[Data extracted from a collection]

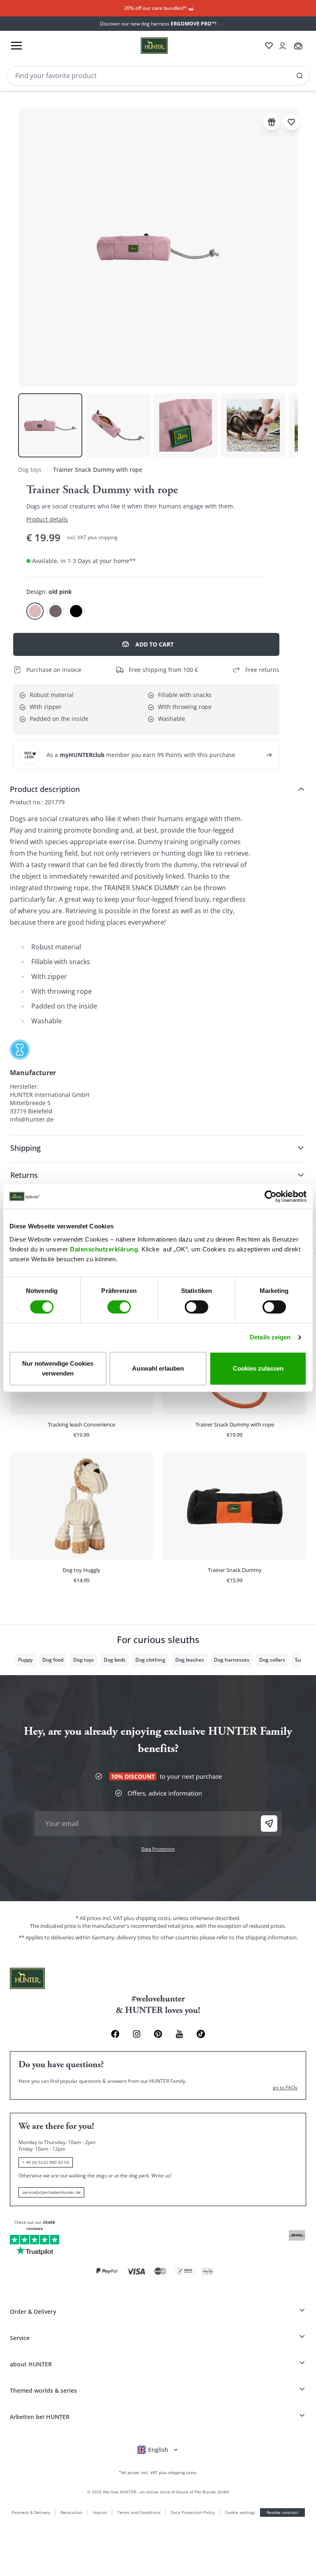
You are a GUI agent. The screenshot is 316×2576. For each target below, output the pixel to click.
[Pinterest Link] (158, 2034)
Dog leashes (189, 1659)
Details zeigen (270, 1337)
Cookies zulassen (258, 1368)
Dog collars (272, 1659)
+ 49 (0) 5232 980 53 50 (45, 2162)
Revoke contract (282, 2512)
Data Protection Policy (193, 2512)
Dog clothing (150, 1659)
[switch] (119, 1306)
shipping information (271, 1937)
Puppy (25, 1659)
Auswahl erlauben (158, 1368)
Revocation (71, 2512)
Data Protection (158, 1849)
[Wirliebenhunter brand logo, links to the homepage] (144, 45)
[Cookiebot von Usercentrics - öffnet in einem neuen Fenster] (271, 1196)
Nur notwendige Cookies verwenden (57, 1368)
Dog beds (114, 1659)
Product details (47, 519)
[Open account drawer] (282, 45)
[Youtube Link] (179, 2034)
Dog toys (30, 469)
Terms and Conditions (138, 2512)
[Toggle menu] (16, 45)
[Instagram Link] (136, 2034)
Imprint (100, 2512)
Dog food (52, 1659)
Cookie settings (240, 2512)
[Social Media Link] (201, 2034)
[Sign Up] (269, 1823)
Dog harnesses (231, 1659)
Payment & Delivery (31, 2512)
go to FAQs (285, 2087)
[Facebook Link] (115, 2034)
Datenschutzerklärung (104, 1249)
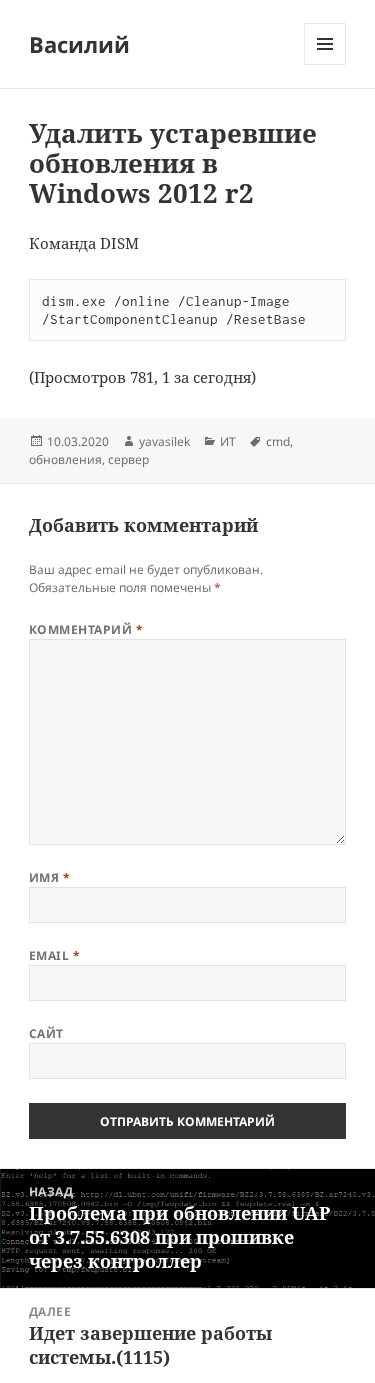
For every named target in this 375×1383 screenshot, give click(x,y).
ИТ (228, 441)
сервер (128, 459)
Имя (49, 877)
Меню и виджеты (325, 64)
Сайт (46, 1033)
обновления (65, 459)
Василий (79, 44)
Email (54, 955)
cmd (278, 441)
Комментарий (86, 629)
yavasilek (164, 441)
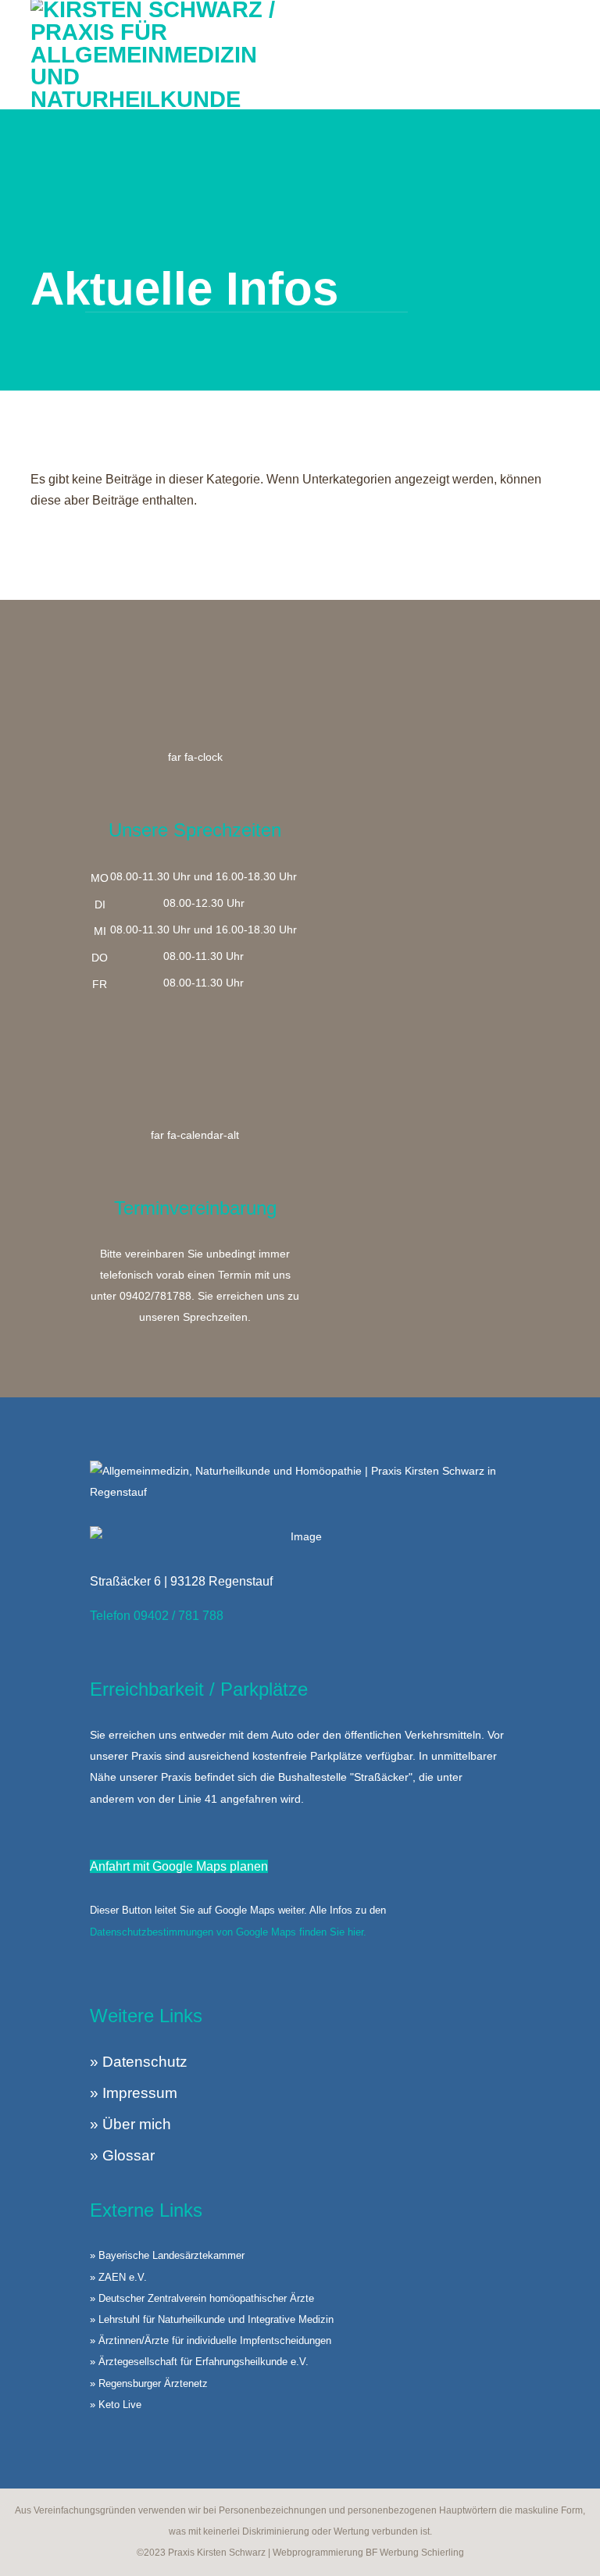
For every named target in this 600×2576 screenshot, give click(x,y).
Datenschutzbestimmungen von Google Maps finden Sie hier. (228, 1932)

Task instructions: Write out the entries above verbatim, without pictures.

Result below:
You are a GUI agent. The screenshot is 316×2576. For each target below, output the pixel to click.
[Pinterest Link] (158, 2034)
Dog leashes (189, 1659)
Details zeigen (270, 1337)
Cookies zulassen (258, 1368)
Dog collars (272, 1659)
+ 49 (0) 5232 980 53 50 (45, 2162)
Revoke contract (282, 2512)
Data Protection Policy (193, 2512)
Dog clothing (150, 1659)
[switch] (119, 1306)
shipping information (271, 1937)
Puppy (25, 1659)
Auswahl erlauben (158, 1368)
Revocation (71, 2512)
Data Protection (158, 1849)
[Wirliebenhunter brand logo, links to the homepage] (144, 45)
[Cookiebot von Usercentrics - öffnet in einem neuen Fenster] (271, 1196)
Nur notwendige Cookies verwenden (57, 1368)
Dog beds (114, 1659)
Product details (47, 519)
[Open account drawer] (282, 45)
[Youtube Link] (179, 2034)
Dog toys (30, 469)
Terms and Conditions (138, 2512)
[Toggle menu] (16, 45)
[Instagram Link] (136, 2034)
Imprint (100, 2512)
Dog food (52, 1659)
Cookie settings (240, 2512)
[Social Media Link] (201, 2034)
[Sign Up] (269, 1823)
Dog harnesses (231, 1659)
Payment & Delivery (31, 2512)
go to FAQs (285, 2087)
[Facebook Link] (115, 2034)
Datenschutzerklärung (104, 1249)
For every named target in this 375×1383 screenshot, give click(x,y).
ИТ (228, 441)
сервер (128, 459)
Имя (49, 877)
Меню и виджеты (325, 64)
Сайт (46, 1033)
обновления (65, 459)
Василий (79, 44)
Email (54, 955)
cmd (278, 441)
Комментарий (86, 629)
yavasilek (164, 441)
For every named target in this 600×2576 screenshot, give click(x,y).
Datenschutzbestimmungen von Google Maps finden Sie hier. (228, 1932)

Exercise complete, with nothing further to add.